→ Aim of the task: Return everything from the line containing "Image resolution: width=666" down to the line containing "tap(561, 255)", reproducing those lines unchanged.

→ Material supplied:
▬▬▬▬▬▬

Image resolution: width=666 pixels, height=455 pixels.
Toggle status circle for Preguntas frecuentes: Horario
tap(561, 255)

▬▬▬▬▬▬

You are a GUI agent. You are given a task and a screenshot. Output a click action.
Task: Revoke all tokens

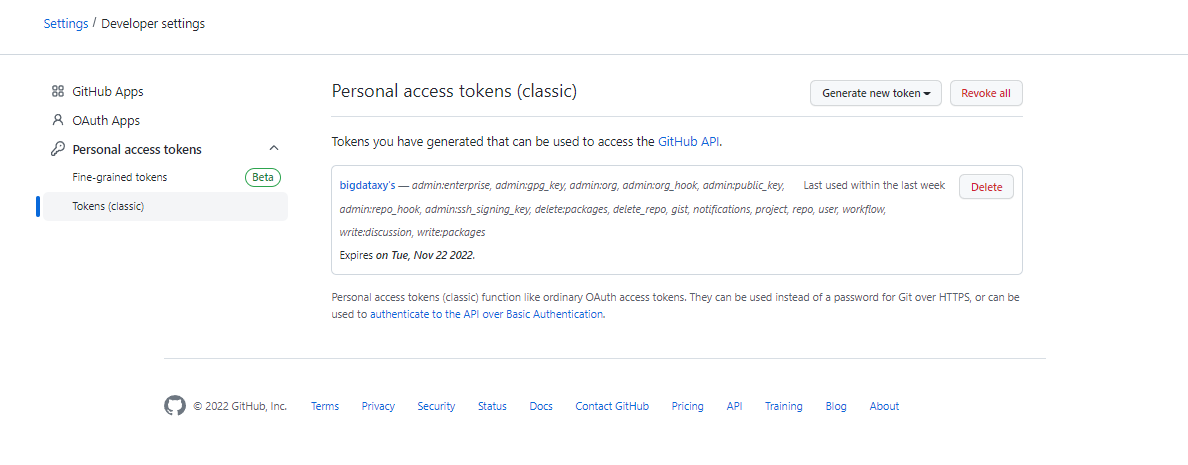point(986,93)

▬▬▬▬▬▬

→ Problem solution:
Image resolution: width=666 pixels, height=455 pixels.
Toggle status circle for Preguntas frecuentes: Horario
tap(561, 255)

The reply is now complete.